A total of 32 children under the age of 10 are among 92 people confirmed killed in fighting on a town near the city of Homs.
Activists said Syrian government forces attacked Houla with artillery.
It is the bloodiest loss of life since a ceasefire brokered by the United Nations and the Arab League was put into effect last month.
Confirming the killings, the head of the UN observer mission to Syria, General Robert Mood, in Damascus, told Sky News: "Whichever way you look at this, whoever started and whoever responded and whoever contributed, to this deplorable act of violence should be held responsible.

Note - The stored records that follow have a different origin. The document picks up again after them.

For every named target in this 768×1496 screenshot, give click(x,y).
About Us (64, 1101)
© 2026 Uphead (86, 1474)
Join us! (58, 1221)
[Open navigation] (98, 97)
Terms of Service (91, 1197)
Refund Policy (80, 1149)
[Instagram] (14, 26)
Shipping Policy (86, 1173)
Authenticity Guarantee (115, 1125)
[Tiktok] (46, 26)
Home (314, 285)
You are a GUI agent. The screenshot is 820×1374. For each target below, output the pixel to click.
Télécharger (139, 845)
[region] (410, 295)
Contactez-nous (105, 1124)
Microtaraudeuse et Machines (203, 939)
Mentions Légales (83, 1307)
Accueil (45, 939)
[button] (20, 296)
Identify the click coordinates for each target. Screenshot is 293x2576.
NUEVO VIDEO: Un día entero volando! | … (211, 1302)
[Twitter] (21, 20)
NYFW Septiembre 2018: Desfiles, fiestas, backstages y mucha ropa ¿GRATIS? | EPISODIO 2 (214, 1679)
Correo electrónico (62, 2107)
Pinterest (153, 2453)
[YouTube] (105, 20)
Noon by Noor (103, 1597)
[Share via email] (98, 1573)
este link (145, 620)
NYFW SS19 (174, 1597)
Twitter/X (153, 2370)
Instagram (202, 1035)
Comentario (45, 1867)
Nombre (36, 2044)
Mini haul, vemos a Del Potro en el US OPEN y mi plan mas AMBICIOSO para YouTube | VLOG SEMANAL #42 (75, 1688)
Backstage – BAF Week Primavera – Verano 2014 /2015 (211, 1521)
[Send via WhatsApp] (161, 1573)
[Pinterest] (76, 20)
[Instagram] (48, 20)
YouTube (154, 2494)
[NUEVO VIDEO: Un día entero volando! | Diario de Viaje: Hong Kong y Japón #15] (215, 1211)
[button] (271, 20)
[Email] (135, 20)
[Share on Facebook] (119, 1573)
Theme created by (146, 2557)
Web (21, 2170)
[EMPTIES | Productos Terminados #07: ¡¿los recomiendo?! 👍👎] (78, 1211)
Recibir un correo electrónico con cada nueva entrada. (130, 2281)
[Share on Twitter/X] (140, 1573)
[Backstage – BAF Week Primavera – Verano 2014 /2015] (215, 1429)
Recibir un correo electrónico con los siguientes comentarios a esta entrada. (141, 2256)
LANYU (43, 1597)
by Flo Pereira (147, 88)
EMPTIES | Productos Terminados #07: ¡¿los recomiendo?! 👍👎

"This indiscriminate and disproportionate use of force is unacceptable and I would also say unforgivable."
Up to 250 UN observers are in Syria to monitor the ceasefire and a team arrived in the Houla region, which is made up of several villages in the province of Homs, on Saturday.
Gen Mood told Sky it had been impossible to send unarmed observers to the area until the violence subsided.
Amateur videos posted online showed graphic images of dead children lying on a floor. Some were wearing bloody clothes and had severe head wounds.
Another clip showed a mass grave, four bodies wide.
Foreign Secretary William Hague has called for a "strong international response" and said Britain was calling for an urgent session of the UN Security Council.
He said: "Our urgent priority is to establish a full account of this appalling crime and to move swiftly to ensure that those responsible are identified and held to account.
"We are consulting urgently with our allies on a strong international response, including at the UN Security Council, the EU and UN Human Rights bodies."
Earlier, Walid Saffour, from the Syrian Human Rights Committee , said President Bashar al Assad's forces were "continuing their onslaught" in Houla.
"The inaction of the international community helps the Syrian authorities to perpetrate these massacres on a large scale," he told Sky News.
The Syrian government, for its part, blamed the killings on "armed terrorist groups".
UN Secretary General Ban Ki-Moon said: "This appalling and brutal crime involving indiscriminate and disproportionate use of force is a flagrant violation of international law and of the commitments of the Syrian government to cease the use of heavy weapons in population centers and violence in all its forms."
France's foreign minister Laurent Fabius condemned the massacre and said he was "making immediate arrangements for a Friends of Syria group meeting in Paris", and the White House said the attack was a "vile testament to an illegitimate regime".
Meanwhile, the rebel Free Syrian Army (FSA) called for the Friends of Syria group of nations to carry out air strikes on the forces of President Assad.
The FSA has said it is no longer committed to the peace plan negotiated with the Assad regime.
Syria's main opposition bloc has also urged the UN Security Council to convene an emergency meeting to examine what happened in Houla.
"Some of the victims were hit by heavy artillery while others, entire families, were massacred," Bassma Kodmani, of the Syrian National Council, said.
The latest violence comes as tens of thousands of protesters took to the streets, and tanks were reportedly deployed to counter public action after Friday prayers.
For the first time since the uprising against President Assad's regime erupted 14 months ago, army tanks rumbled through Aleppo, the London-based Syrian Observatory said.